Mature human eosinophils contain numerous highly basic and cytotoxic granule proteins, such as major basic protein, eosinophil peroxidase, eosinophil cationic protein, and eosinophil-derived neurotoxin. Their activity is related to the release of these substances and basement membrane damage by eosinophil-derived cation proteins and peroxidase [9,19-24]. These products interfere in a variety of cellular processes involved in tissue remodeling and tumor behavior [9]. The presence of eosinophils in different amounts within the stroma of 66 bladder cancers (42.3%) is obviously due to the action of potent eosinophil chemoattractants, such as eotaxin, platelet activating factor, C5a, interleukin-5, and immunoglobulin E (IgE) [12-13,18]. Some of these have been found in cancer patients - either in the tumor tissue [1] or in the blood [4]. Results from studies in other cancer locations suspect procancer effects of eosinophils via activation on stromal fibroblasts and angiogenesis [6,20]. In addition, eosinophils are capable to contact directly with tumor cells and trigger them into the apoptotic pathway. Collectively, TATE has been reported to be associated with a favorable prognosis for patients with esophageal squamous cell carcinoma and prostate carcinoma.

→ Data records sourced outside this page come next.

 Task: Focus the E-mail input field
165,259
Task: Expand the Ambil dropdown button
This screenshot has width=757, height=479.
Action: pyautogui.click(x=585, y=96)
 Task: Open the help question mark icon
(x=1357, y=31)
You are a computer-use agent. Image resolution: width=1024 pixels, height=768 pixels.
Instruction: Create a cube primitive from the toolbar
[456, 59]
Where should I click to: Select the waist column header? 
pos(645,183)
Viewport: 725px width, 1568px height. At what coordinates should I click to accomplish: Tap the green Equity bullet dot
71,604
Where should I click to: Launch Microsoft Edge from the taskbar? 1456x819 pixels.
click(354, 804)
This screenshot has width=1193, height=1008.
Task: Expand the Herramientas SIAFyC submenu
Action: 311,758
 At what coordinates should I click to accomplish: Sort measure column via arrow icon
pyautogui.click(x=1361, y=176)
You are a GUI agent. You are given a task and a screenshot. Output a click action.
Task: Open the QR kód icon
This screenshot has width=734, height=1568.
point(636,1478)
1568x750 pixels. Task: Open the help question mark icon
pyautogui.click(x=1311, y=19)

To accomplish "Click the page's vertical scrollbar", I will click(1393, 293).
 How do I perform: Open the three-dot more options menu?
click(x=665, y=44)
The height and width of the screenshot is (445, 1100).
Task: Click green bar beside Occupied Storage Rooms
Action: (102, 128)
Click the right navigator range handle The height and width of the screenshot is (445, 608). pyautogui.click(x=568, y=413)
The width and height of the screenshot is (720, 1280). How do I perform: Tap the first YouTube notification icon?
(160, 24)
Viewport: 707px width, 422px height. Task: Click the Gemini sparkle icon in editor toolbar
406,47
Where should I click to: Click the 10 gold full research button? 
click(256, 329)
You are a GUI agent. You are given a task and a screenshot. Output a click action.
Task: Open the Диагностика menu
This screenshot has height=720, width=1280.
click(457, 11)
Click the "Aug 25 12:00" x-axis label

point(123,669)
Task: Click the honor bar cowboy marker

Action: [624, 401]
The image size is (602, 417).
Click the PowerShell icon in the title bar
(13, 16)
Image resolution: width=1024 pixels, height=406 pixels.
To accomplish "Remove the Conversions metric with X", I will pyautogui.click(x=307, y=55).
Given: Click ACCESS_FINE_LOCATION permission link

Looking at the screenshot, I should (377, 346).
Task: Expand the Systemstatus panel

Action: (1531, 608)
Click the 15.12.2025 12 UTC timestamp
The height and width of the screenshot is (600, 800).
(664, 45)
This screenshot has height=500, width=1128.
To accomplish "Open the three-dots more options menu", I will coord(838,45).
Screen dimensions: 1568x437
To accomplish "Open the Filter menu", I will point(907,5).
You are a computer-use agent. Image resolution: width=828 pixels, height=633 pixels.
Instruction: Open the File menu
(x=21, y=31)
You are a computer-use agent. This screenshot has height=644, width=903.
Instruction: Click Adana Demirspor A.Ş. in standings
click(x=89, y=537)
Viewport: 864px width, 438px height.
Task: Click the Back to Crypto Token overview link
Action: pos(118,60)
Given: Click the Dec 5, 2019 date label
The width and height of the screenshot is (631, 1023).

Evidence derived from experimental models [19] also suggests the antitumor potential of TATE. However, up to date, the prognostic role of TATE in cancer patients remains conflicting rather than conclusive, given the inconsistent results from cancer of different origins

To the best of our knowledge, neither of these cellular interactions have been thoroughly studied in bladder cancer. Although most of the studies in other cancer location suggest a beneficial effect of TATE, the present results reveal reliable data for association of eosinophils in local recurrence of urothelial bladder cancer.

Keeping in mind the different significance of TATE, in regard to their location – both intra- versus peritumoral and in different primary tumors, the most probable explanation seems to be that besides their direct interaction with tumor parenchymal and stromal cells, eosinophils have the potential to modulate the functions of other immune cells. Nevertheless, there is still a long way to understand the exact mechanism of the effect of eosinophils in cancer.

At least in urothelial bladder cancer, it is tempting to suggest that TATE might be regarded as a possible prognostic factor for local recurrence. So far, the evaluation of eosinophils represents a promising and readily assessable tool, and should therefore routinely be commented on in the pathology report.

Conclusions

The quantitative assessment of TATE in tumor stroma shows statistically significant higher TATE in primary urothelial carcinomas tending to recur. Although these findings need further explanation, it is tempting to suggest that TATE might be regarded as a possible prognostic factor for the local recurrence of bladder cancer.